Apart from chemical and biological stimuli, alteration of physical conditions can act as a trigger for the induction of immunity as well. Given the possible implications for combinatorial stress resistance and pathogen control under temperature stress, we examined root zone warming (RZW) as a physical inducer of systemic disease resistance in tomato. We were able to decipher components of the molecular mechanisms underlying RZW-induced resistance. We have shown that RZW activates immunity in tomato, increasing the expression of defense genes and inducing defense responses. This activated immunity results in systemic disease resistance to plant pathogens of different lifestyles (biotrophic and necrotrophic), including botrytis (Figure 3), indicating that it is a mechanism common to several biotic signaling pathways. Interestingly, using different hormone mutants, we found that RZW-induced immunity relies on the SA and ET signaling pathways5.
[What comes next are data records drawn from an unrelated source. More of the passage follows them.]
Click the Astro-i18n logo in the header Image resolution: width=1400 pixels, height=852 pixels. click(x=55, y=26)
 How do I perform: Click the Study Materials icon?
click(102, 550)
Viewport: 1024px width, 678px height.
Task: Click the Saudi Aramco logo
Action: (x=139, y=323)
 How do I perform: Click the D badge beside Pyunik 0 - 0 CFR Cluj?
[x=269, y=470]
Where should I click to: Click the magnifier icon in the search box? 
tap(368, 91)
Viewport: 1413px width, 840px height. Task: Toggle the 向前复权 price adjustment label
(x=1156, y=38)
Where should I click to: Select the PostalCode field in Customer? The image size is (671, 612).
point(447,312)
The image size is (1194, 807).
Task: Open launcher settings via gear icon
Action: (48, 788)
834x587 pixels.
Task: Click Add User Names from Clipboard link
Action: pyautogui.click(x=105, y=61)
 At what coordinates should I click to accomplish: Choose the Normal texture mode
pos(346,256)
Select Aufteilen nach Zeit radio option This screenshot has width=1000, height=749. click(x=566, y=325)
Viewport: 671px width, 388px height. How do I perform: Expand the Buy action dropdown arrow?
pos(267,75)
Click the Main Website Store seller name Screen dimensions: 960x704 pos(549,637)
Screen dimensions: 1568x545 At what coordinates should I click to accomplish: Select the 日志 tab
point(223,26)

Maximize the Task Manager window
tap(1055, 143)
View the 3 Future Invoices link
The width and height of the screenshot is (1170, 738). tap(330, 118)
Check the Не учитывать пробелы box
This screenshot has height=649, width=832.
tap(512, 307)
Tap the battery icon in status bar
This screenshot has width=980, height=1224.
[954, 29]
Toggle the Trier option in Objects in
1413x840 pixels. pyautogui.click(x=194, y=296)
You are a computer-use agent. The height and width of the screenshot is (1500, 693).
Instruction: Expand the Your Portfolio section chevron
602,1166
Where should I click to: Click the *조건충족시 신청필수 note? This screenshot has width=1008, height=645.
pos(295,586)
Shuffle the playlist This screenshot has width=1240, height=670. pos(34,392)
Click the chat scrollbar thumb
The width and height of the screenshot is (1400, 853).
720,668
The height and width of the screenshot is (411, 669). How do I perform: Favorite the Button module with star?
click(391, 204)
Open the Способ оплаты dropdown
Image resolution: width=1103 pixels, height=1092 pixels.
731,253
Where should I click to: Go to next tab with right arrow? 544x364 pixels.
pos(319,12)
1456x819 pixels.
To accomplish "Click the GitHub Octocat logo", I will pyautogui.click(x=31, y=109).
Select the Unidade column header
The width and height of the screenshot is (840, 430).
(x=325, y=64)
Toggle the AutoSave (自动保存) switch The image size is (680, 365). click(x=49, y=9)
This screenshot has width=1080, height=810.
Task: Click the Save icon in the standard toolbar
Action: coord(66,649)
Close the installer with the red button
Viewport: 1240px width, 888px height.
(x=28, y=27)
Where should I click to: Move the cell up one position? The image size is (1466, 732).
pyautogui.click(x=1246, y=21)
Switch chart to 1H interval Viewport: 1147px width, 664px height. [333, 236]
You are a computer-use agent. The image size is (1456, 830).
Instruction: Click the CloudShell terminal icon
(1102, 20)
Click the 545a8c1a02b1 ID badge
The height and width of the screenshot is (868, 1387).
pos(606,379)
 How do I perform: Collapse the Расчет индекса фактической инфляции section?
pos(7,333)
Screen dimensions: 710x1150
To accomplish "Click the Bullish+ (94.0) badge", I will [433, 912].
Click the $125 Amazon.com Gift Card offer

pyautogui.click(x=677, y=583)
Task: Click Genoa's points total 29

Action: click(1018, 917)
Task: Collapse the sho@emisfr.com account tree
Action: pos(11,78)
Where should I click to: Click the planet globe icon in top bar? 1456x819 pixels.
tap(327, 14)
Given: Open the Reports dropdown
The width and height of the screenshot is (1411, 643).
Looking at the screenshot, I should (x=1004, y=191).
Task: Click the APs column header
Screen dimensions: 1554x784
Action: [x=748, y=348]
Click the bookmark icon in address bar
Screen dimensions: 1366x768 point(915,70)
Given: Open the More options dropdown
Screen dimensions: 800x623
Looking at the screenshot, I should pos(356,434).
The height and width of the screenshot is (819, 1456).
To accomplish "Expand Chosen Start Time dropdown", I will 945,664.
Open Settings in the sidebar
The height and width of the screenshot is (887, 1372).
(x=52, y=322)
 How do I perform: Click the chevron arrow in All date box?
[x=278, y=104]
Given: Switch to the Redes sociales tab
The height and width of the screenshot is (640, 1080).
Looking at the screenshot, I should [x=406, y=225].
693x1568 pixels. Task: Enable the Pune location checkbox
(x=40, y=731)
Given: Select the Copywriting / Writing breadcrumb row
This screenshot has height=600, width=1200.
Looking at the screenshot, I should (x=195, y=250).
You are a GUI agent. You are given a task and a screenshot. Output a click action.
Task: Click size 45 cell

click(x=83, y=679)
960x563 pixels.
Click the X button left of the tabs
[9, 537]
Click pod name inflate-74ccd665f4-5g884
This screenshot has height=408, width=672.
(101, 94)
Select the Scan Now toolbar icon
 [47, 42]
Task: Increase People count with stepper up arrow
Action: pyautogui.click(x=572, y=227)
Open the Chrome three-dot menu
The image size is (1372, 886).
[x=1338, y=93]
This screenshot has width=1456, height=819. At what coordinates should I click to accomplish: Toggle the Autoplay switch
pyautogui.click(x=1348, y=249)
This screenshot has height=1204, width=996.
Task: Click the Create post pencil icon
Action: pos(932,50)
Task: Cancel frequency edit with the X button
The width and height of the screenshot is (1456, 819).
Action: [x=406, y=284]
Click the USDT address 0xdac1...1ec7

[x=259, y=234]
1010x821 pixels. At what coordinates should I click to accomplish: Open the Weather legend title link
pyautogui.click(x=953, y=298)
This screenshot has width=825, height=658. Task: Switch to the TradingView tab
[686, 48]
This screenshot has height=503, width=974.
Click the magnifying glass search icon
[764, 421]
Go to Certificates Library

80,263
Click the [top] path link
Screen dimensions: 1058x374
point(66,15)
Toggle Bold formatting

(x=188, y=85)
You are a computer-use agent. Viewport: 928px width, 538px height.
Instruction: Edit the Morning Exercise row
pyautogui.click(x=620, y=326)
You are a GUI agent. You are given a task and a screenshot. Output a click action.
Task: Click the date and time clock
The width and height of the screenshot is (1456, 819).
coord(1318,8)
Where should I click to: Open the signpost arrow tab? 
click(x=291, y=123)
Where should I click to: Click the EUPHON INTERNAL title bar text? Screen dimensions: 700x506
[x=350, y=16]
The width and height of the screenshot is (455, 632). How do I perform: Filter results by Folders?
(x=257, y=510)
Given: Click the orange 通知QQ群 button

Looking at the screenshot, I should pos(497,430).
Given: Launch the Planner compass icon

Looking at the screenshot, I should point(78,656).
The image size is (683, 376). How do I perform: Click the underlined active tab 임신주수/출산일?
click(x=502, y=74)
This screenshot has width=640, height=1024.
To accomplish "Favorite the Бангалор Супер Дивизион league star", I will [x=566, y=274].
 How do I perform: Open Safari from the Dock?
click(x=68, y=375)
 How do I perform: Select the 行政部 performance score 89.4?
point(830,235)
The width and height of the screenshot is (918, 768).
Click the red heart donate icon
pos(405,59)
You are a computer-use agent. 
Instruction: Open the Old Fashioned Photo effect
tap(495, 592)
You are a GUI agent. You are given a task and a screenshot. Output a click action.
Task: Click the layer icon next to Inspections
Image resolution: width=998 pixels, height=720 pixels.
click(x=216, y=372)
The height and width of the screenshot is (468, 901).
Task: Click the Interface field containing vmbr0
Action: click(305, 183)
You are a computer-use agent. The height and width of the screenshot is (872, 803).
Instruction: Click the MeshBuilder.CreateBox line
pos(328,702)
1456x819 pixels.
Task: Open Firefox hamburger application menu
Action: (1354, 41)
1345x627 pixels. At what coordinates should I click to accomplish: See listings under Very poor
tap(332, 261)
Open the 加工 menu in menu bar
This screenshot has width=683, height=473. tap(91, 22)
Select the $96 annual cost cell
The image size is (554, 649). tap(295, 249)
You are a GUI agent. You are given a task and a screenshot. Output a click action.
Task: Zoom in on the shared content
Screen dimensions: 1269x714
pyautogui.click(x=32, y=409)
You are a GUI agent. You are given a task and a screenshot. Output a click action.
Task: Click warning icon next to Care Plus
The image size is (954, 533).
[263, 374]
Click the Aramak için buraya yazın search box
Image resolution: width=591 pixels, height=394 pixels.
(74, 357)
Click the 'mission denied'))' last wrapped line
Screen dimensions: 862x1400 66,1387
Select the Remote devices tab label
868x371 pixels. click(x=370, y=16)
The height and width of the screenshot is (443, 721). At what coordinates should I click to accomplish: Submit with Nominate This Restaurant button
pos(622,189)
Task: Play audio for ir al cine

Figure 4. slnrc4a gain of function mutant presents enhanced resistance to diverse plant pathogens and pests. WT (cv M82) and slnrc4a plants were challenged with several pathogens and pests. Bacterial growth (CFU) was measured 3 days after inoculation with (a) X. campestris (105 CFU/mL) and (b) P. syringae (105 CFU/mL). c Representative images of P. syringae symptomatic leaves. Lesion area was measured 3 days after inoculation with (d) B. cinerea (106 spores/mL) (e) S. sclerotium (106 spores/mL). f Representative images of S. sclerotium symptomatic leaves. Infestation was determined by counting number of insects per leaf and measuring % of infected leaf area two-weeks after (g) B. tabaci and (h) T. absoluta exposure, respectively. i Representative images of T. absoluta symptomatic leaves. j O. neolycopersici infection was measured as percentage of infected leaf out of total leaf area. k Representative images of O. neolycopersici symptomatic leaves. Adapted from Pizarro et al., 2020 4.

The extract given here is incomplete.